男と女‐第2幕 (その3)『家事ほどつらい仕事はない』

 人間もっともつらいことのひとつに、自分が行った努力や行為が認められないことや無視されることがある。
 家事は仕事の中でこの努力が認められにくい、いや、無視されがちな最たるものなのだ。例えば、今日は特に部屋をきれいにしようと決めて窓もふき、床もピカピカに磨き、さらに花まで飾り彼の帰りを待つ。でも帰ってきても彼は何も気づかないだけでなく、自分の仕事のグチまで言い始めた。この瞬間、あなたは失望の気持ちと悲しい気持ちから逆に怒りが込み上げてくるはずだ。「何も気づかない?」と言ったあとに大喧嘩までいけばまだいいが、このままこれを心に押し込めるとさらに良くない。
 自分の行った努力や行為が認められないまま葬り去られるからだ。これが繰り返されると、誰しもまず無気力になり、その行為から逃げ出そうという傾向に陥る。女性の家事離れや職場進出の原因の多くはここにある。

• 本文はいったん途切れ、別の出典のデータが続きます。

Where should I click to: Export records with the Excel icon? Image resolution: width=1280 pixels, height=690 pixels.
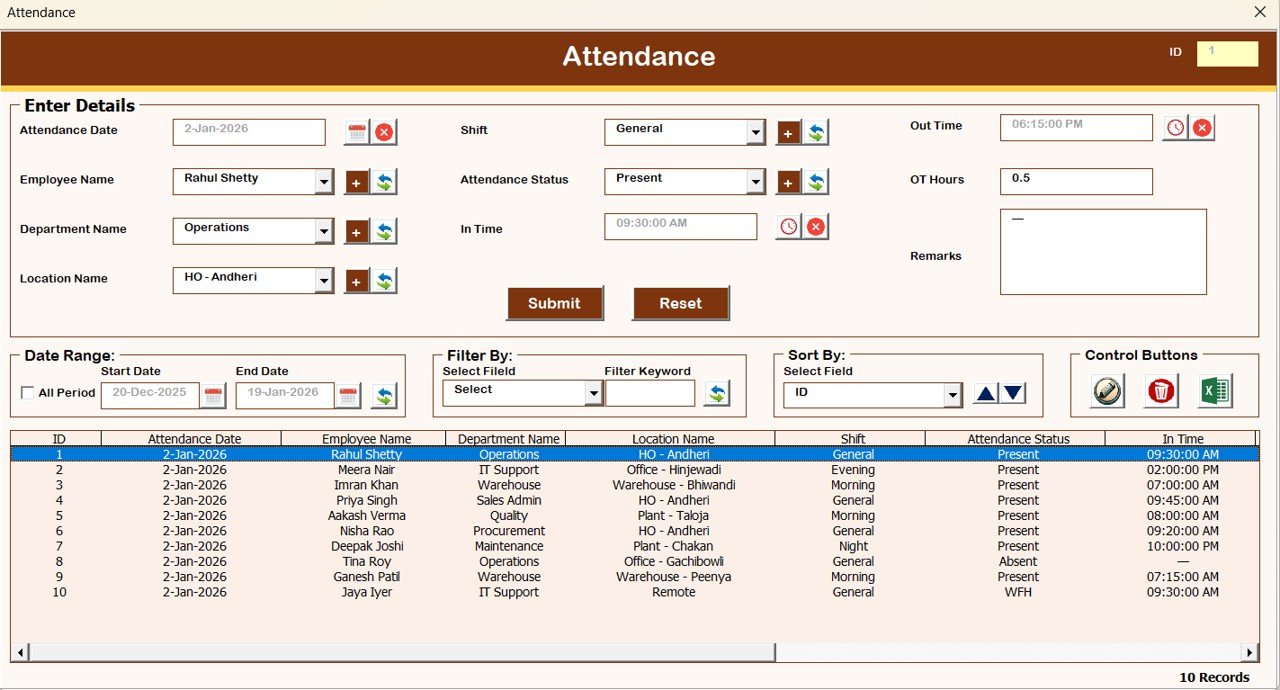[x=1215, y=391]
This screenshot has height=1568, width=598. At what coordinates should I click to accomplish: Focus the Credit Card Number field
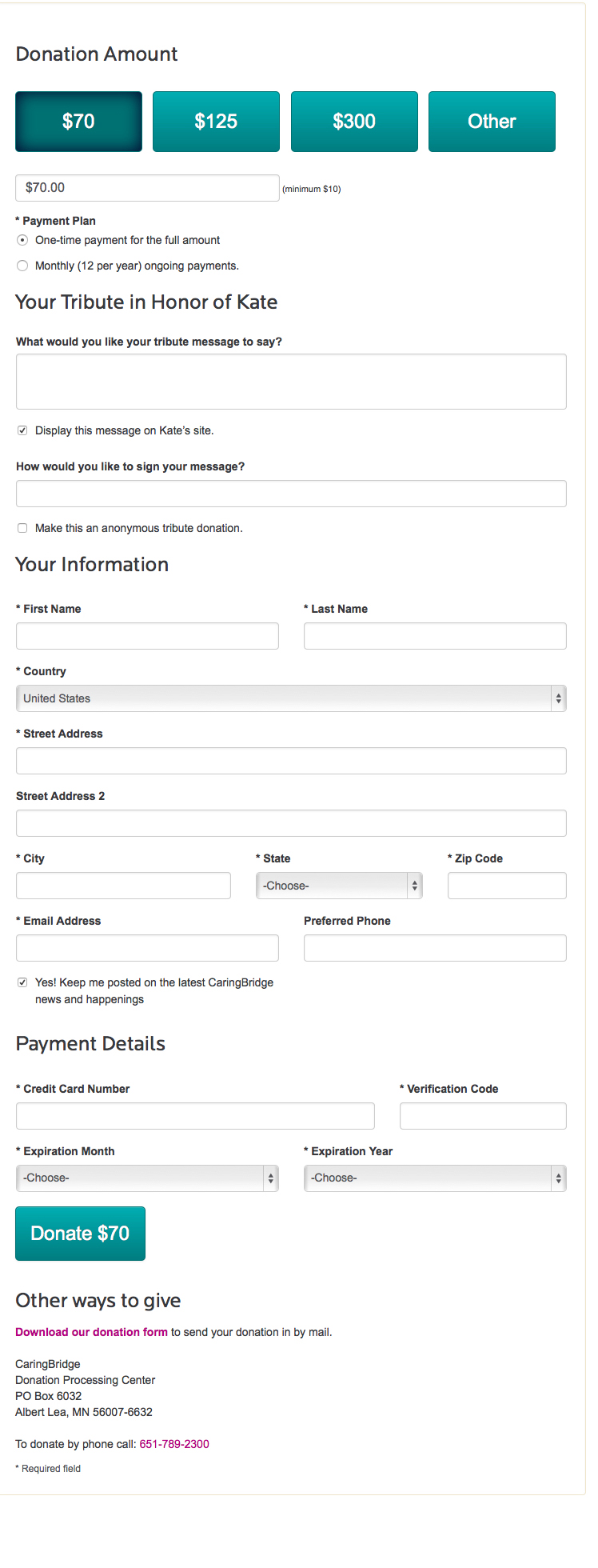pos(195,1116)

 外の仕事ならいくらつらい仕事でも努力して成績をあげると上司にほめられ、明るい笑顔やサービスだけでもお客さんの笑顔や感謝を得ることができる。そしてそれは昇給や昇進に結びついていくわけで、家事よりもずっと自分の努力や行為が認められやすいのだ。
 料理にしても同じだ。いくら作ったものがまずくても家族が「うまい」と言ってくれなくてもいい。でも何らかの評価がほしい。「少ししょっぱいかもね」とか、もう少し辛くてもいい」とか。
 しかしながら最悪なのは、家族が自分の作った料理を素通りして、買ってきた納豆や梅干にまず箸を進めた瞬間である。
 教訓3. 部屋の掃除はお互い分担して行い、その大変さを共有しよう。相手の作ってくれた料理から箸をつけるのが原則、それ以外は不可。多少まずくても「うまい」と大声で叫ぼう。